▶ **Task requirements**
Check every line below, and copy those that include "with".

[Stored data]
_ _ _ _ _ _ _
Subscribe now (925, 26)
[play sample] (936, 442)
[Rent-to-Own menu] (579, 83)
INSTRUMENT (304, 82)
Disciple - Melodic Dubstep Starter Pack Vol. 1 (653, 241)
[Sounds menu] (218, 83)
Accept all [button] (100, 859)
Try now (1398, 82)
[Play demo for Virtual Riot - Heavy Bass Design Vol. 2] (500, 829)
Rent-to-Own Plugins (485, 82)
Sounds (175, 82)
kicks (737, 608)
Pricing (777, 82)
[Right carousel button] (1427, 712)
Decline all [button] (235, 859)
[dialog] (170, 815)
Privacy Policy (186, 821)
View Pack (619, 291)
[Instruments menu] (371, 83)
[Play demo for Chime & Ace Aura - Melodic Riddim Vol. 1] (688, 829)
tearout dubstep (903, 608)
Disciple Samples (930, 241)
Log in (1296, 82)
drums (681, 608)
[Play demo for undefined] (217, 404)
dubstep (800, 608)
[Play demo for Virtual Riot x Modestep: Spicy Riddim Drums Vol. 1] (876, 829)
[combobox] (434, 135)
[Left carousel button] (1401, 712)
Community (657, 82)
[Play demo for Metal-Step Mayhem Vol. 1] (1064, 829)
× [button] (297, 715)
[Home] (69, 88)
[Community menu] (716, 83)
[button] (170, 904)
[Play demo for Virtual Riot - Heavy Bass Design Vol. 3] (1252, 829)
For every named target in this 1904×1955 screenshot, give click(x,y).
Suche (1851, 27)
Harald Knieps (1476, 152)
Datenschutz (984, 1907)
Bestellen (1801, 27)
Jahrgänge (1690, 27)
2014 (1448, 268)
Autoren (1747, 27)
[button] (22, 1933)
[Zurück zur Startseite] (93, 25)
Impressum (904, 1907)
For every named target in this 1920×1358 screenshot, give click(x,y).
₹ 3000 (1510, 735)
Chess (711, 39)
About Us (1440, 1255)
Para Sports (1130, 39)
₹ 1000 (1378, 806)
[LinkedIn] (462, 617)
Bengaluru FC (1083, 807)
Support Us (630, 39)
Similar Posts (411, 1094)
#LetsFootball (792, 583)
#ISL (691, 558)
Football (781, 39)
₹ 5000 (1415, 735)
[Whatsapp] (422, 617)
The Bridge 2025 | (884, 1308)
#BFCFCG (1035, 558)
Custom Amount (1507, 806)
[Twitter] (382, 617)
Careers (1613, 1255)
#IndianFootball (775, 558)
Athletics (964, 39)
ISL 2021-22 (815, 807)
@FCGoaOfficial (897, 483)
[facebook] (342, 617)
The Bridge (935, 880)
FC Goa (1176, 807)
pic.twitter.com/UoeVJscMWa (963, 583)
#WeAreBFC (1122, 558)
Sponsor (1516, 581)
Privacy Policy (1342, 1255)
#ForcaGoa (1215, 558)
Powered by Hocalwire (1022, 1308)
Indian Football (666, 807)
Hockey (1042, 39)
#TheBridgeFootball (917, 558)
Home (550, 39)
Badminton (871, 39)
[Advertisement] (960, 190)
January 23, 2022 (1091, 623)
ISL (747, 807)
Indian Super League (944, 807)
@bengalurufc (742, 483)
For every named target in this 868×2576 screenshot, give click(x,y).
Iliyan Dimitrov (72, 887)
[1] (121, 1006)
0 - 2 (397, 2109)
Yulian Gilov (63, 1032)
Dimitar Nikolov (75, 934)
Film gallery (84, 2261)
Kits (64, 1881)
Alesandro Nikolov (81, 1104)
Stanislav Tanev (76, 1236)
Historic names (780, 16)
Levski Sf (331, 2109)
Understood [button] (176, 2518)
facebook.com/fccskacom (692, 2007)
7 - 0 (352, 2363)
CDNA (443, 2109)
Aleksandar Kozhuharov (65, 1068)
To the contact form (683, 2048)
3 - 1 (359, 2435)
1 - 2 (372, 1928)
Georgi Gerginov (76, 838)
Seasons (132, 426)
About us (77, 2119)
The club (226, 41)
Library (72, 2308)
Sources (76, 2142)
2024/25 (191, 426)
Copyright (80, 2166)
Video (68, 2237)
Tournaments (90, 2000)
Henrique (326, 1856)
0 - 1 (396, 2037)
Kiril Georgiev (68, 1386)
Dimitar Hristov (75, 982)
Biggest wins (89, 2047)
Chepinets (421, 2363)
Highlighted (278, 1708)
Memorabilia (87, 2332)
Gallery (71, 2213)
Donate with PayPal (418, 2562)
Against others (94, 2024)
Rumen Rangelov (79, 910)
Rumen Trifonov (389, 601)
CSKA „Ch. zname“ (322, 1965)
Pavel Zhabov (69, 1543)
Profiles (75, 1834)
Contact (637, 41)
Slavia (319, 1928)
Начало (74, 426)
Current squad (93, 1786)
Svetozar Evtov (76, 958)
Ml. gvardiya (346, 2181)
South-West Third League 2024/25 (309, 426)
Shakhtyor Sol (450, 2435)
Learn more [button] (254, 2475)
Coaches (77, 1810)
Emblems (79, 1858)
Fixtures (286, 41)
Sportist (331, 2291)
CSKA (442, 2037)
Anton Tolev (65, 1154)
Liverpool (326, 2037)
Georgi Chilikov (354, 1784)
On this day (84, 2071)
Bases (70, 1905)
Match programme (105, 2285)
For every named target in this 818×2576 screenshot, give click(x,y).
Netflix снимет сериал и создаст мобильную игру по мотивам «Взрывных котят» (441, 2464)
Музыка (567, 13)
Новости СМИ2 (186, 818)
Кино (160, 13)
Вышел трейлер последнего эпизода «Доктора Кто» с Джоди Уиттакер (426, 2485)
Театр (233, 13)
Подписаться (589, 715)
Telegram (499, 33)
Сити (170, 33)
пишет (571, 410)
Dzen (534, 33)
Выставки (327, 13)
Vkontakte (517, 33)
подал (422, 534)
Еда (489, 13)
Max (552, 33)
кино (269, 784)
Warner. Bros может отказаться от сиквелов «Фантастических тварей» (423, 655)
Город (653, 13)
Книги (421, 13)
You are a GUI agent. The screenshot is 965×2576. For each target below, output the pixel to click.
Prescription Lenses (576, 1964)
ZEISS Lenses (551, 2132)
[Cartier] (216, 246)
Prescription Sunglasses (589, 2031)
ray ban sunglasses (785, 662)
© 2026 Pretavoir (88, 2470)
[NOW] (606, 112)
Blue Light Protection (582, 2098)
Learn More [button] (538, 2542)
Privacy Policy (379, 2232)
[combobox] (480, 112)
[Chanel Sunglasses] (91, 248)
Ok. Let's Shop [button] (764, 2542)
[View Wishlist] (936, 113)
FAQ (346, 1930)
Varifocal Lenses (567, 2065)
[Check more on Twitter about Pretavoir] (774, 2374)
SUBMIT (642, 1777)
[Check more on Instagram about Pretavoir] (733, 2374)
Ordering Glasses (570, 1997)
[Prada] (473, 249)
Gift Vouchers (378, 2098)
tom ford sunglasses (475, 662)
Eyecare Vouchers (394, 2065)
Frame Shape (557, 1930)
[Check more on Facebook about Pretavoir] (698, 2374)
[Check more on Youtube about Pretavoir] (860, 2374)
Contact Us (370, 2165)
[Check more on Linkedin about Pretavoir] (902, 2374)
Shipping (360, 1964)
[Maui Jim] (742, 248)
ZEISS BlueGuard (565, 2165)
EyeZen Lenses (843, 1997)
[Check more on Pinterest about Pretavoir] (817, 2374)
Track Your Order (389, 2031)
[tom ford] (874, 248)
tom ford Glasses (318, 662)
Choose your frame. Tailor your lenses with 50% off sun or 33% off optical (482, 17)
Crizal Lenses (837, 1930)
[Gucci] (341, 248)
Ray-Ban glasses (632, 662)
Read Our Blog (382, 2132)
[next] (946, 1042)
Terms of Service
_ _ _ _ _ _ _
▶ **Expected answer**
Donate with PayPal (418, 2562)
Choose your frame. Tailor your lenses with 50% off sun or 33% off optical (482, 17)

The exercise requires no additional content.